Public HealthPH2FDevelop protocols for inspecting laboratories undertaking regulatory compliance analyses, in conjunction with respective accreditation bodies
Regulators support systematic audits or inspections of accredited laboratories on behalf of national health authorities.
If delegated to regulators, this action is performed in accordance to transparent inspection protocols, predefined and accessible to accredited laboratories.
These protocols must present how inspections are conducted, approved, and reported. Regulators must also transparently outline laboratories’ obligations and rights during inspection procedures, along with the time sequence of audits.
Expected outcomes
The European Council adopted Directive 2004/10/EC and Directive 2004/9/EC relating to the application of the good laboratory practice (GLP) principles. These Directives lay down the obligation of Member States to designate the authorities responsible for GLP inspections in their territory.
In Ireland, the National Standards Authority (NSAI) provides requirements for reporting and for the internal market (i.e., mutual acceptance of data), and procedures for inspection and verification of good laboratory practice (GLP). The standard which details criteria in relation to GLP and quality assurance is ISO 17025. Although accreditation to an NSAI standard is not a license requirement, all laboratories conducting analysis should have in place a robust quality system to demonstrate compliance with license conditions.
In determining the performance characteristic of a method, and determining its suitability for test matrix data, the following must be obtained through evaluation and testing:
- Limit of quantification: the lowest concentration that can be determined with acceptable laboratory reproducibility and trueness.
- Accuracy: how close the measurement is to the true value expressed as the mean.
- Precision: how close the measurement is to the mean value expressed as the standard deviation.
- Uncertainty of measurement: uncertainty in the measured value.
To determine the suitability of a method and investigate for known interference, ‘spiking’ should be conducted. This is the adding of a predetermined sample to a concentration in the range of interest or at least a minimum of 50% of this value.
Recovery of the added spike should not be significantly less than 90 percent or greater than 110 percent. When testing organic methods, recovery of the added spike should not be significantly less than 80 percent or greater than 120 percent.

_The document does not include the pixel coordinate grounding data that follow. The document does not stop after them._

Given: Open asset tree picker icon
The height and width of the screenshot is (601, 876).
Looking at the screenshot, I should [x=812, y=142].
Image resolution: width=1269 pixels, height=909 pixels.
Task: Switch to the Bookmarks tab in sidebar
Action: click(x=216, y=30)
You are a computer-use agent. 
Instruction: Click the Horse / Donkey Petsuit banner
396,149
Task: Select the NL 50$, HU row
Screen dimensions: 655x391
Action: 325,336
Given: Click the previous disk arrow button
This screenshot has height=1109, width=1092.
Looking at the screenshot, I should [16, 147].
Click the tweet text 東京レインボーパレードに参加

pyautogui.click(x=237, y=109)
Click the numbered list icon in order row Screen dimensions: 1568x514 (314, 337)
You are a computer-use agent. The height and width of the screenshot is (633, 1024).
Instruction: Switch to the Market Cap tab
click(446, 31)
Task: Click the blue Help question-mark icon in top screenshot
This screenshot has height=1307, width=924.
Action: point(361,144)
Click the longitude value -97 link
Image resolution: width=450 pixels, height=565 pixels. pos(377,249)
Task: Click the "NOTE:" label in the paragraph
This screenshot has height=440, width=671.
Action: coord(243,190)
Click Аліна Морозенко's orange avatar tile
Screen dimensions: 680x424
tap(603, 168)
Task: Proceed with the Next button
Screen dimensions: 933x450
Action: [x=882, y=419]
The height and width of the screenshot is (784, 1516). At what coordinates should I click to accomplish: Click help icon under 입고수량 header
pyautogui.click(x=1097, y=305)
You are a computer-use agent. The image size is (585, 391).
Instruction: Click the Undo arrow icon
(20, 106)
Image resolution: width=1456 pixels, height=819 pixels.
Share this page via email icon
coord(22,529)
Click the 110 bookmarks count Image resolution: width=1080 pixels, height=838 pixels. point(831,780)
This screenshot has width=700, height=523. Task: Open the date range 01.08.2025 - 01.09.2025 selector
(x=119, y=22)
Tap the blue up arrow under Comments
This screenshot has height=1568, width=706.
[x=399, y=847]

Internal capacities needed and the role of partners
Developing protocols for inspecting laboratories undertaking regulatory compliance analyses, in conjunction with respective accreditation bodies, requires prior capacity in terms of an understanding of laboratory testing capacities and limitations, so as to set realistic inspection targets.
Protocols will also need to factor in the capacity of inspecting institutions. Development partners can support ministries of helath in providing targeted technical assistance for developing protocols, and in capacity training to conduct inspection activities.